Segment Start: Data section
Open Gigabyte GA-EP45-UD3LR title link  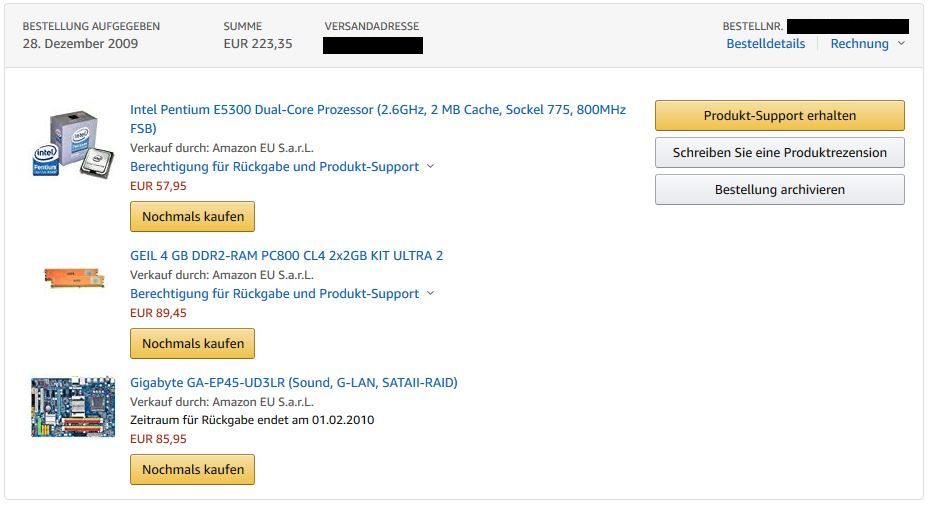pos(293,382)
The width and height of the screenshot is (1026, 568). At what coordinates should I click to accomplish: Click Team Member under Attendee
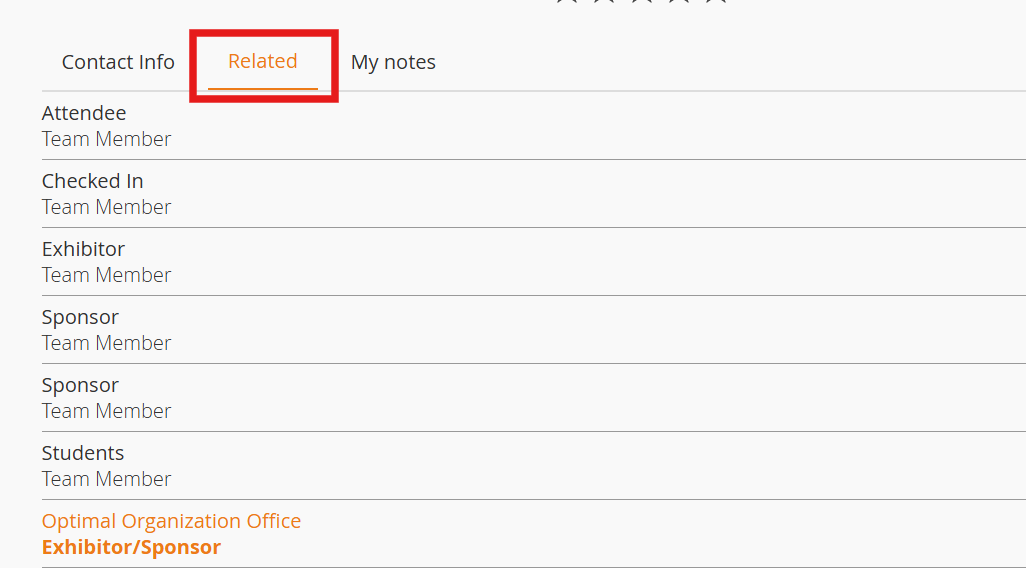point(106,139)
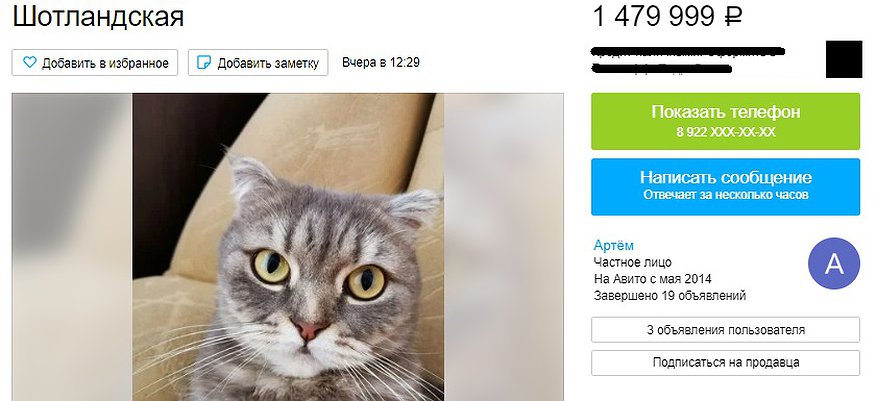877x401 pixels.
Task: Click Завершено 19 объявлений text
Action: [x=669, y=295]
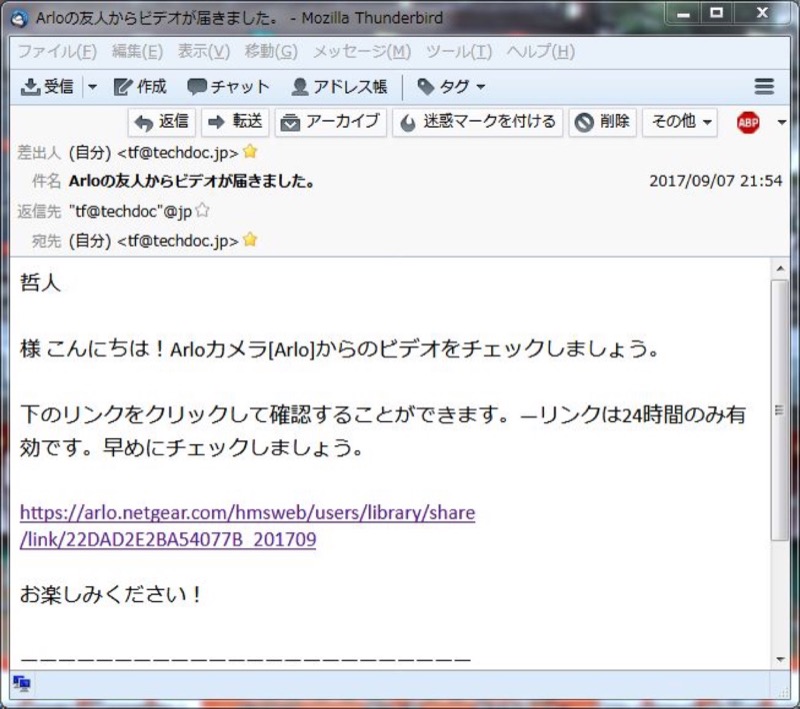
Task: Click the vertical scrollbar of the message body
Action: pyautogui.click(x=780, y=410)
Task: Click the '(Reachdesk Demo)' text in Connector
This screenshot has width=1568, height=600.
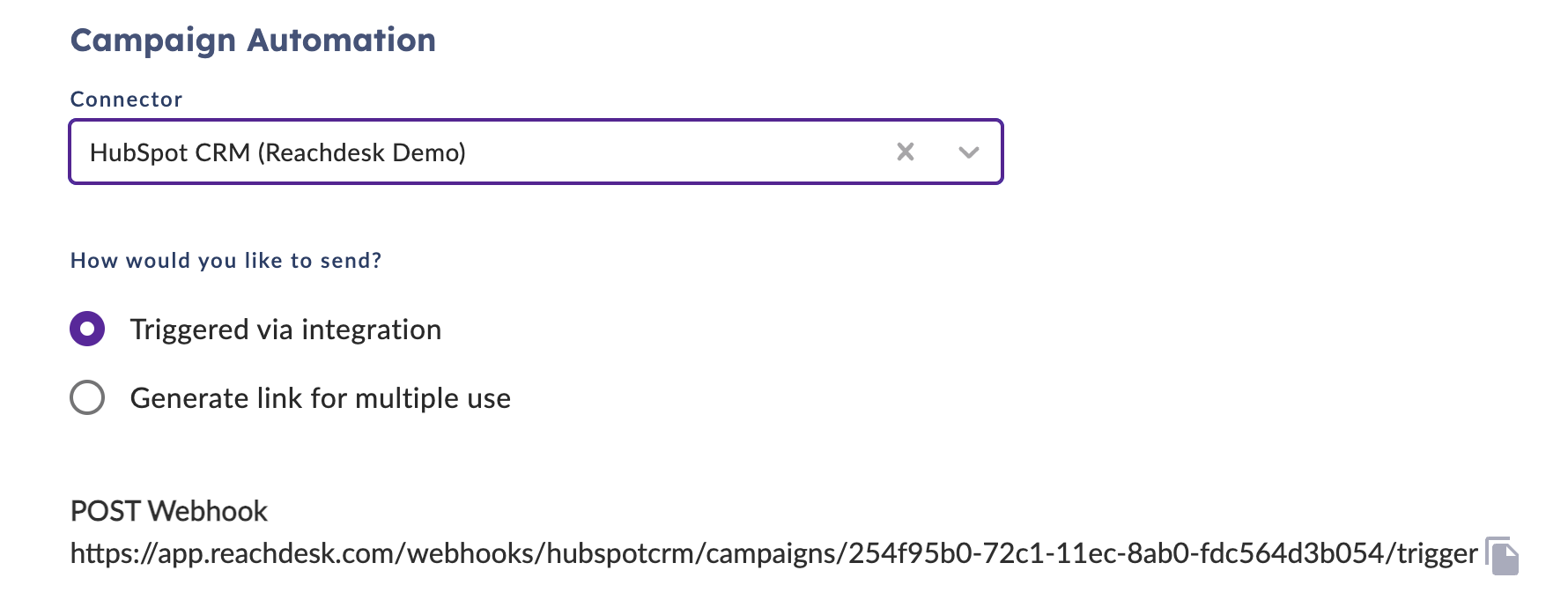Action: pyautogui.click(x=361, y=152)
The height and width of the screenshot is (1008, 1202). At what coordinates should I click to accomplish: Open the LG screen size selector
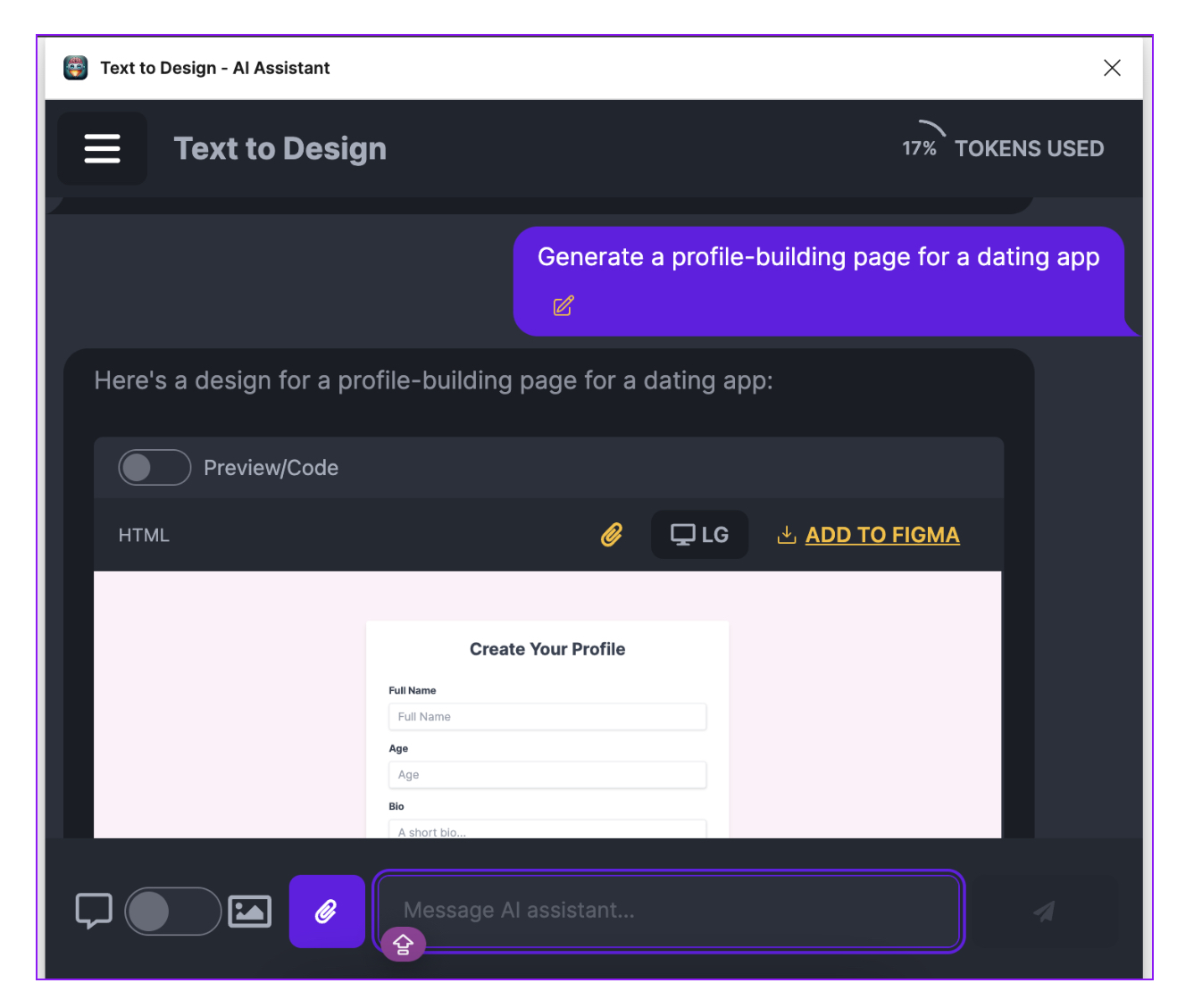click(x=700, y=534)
Segment End: Data section
Segment Start: Data section
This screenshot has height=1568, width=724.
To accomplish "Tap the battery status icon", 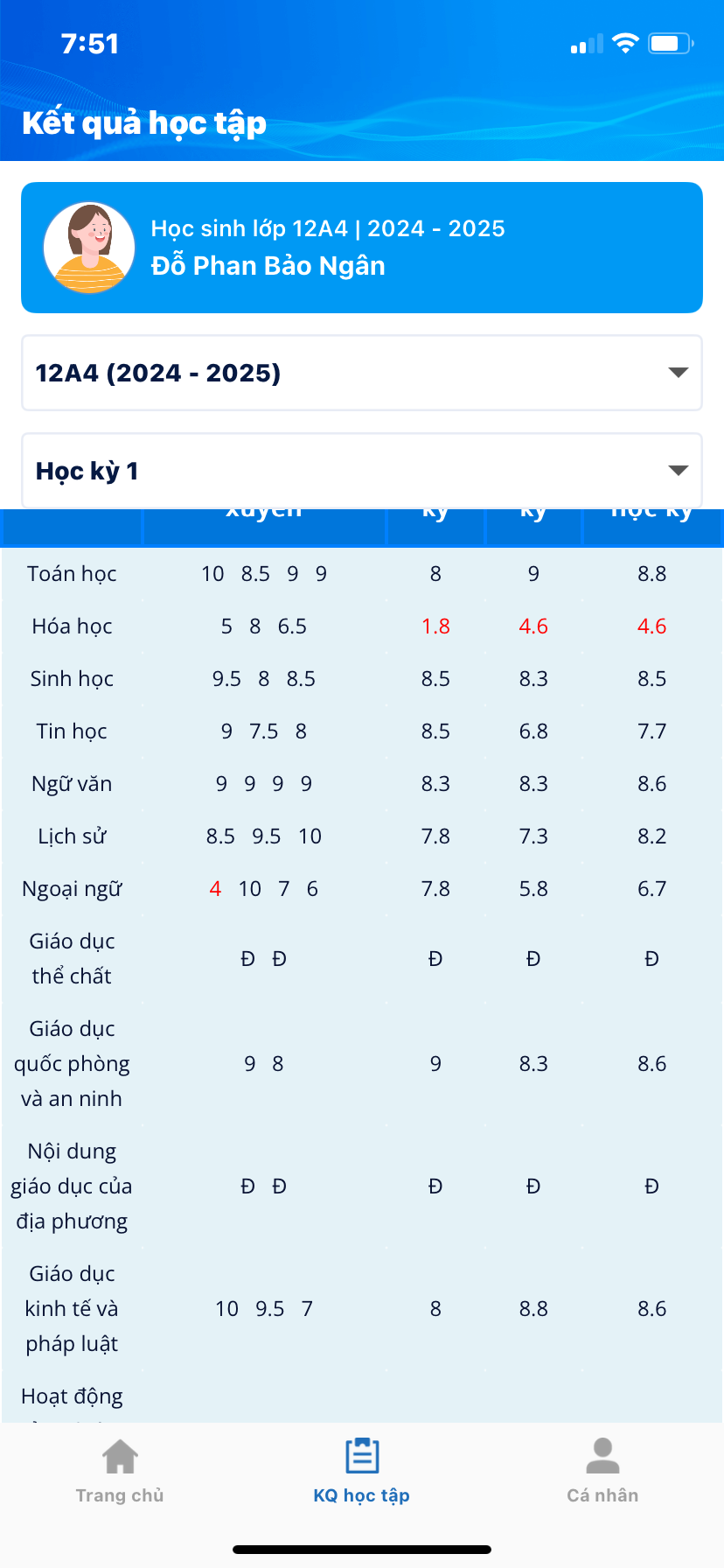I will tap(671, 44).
Segment End: Data section
- _To do_
The copy should hold only the lines from the one with "The width and" through the one with "Task: Click the '(Reachdesk", exactly as they stand above. Leave out the pictures.

- _Response to the exercise_
The width and height of the screenshot is (1026, 568). At what coordinates should I click to accomplish: Click Team Member under Attendee
point(106,139)
877x401 pixels.
Task: Click Завершено 19 объявлений text
Action: [x=669, y=295]
Task: Click the vertical scrollbar of the message body
Action: pyautogui.click(x=780, y=410)
Task: Click the '(Reachdesk Demo)' text in Connector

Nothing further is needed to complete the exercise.